2) Williams needs to spend the same time on the fishery as on oil deals and ABC politics.
3) Williams' government needs to be more respectful towards the fishery.
Point number 2 is similar to the point that Randy Simms was trying to make before Williams' now-infamous meltdown on VOCM, so it will be interesting to see which Danny Williams lands at St. John's airport. Will we see the return of the angry patriarch eager to smite all those who doubt his will? Or will we see Williams quickly dispatch his ministers to throw money at this problem to make it go away as quietly as possible? (One wonders whether Hedderson himself knows the answer to that question).
What we do know at this juncture is this: the fishery protest is not a discrete, stand-alone story.
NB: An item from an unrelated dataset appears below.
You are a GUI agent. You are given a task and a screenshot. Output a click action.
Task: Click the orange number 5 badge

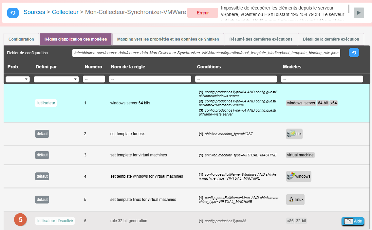pos(20,220)
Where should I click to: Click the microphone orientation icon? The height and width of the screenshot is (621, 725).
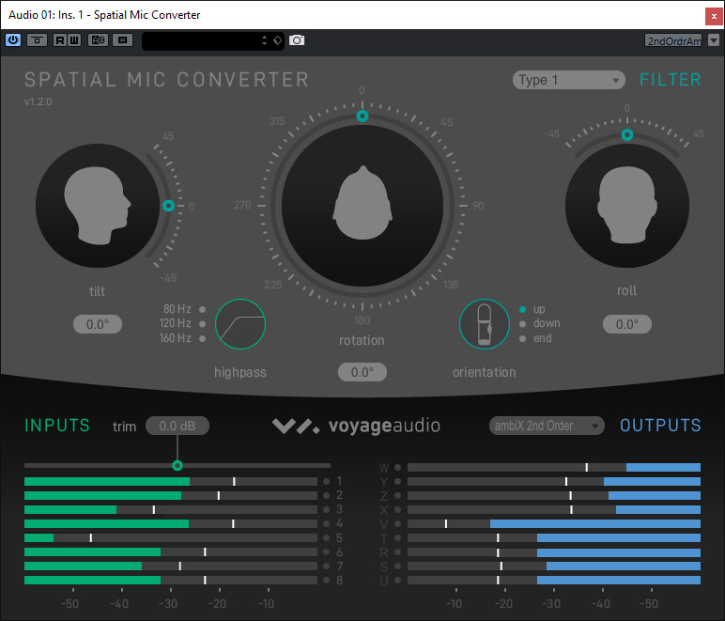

It has hooked into the larger story about how Premier Williams treats people who challenge him. It has become a question of not only the government's fishery policy, but also its judgement, its attitude, and its competence. It relates directly to the political issue I've raised this week: the Tories are out of touch.
For four days now, the government's response has been to attack by throwing all the blame back onto the fishing industry. As a sign of the 8th Floor's irritation, they threw an angry press release at the problem. But still the protest continues.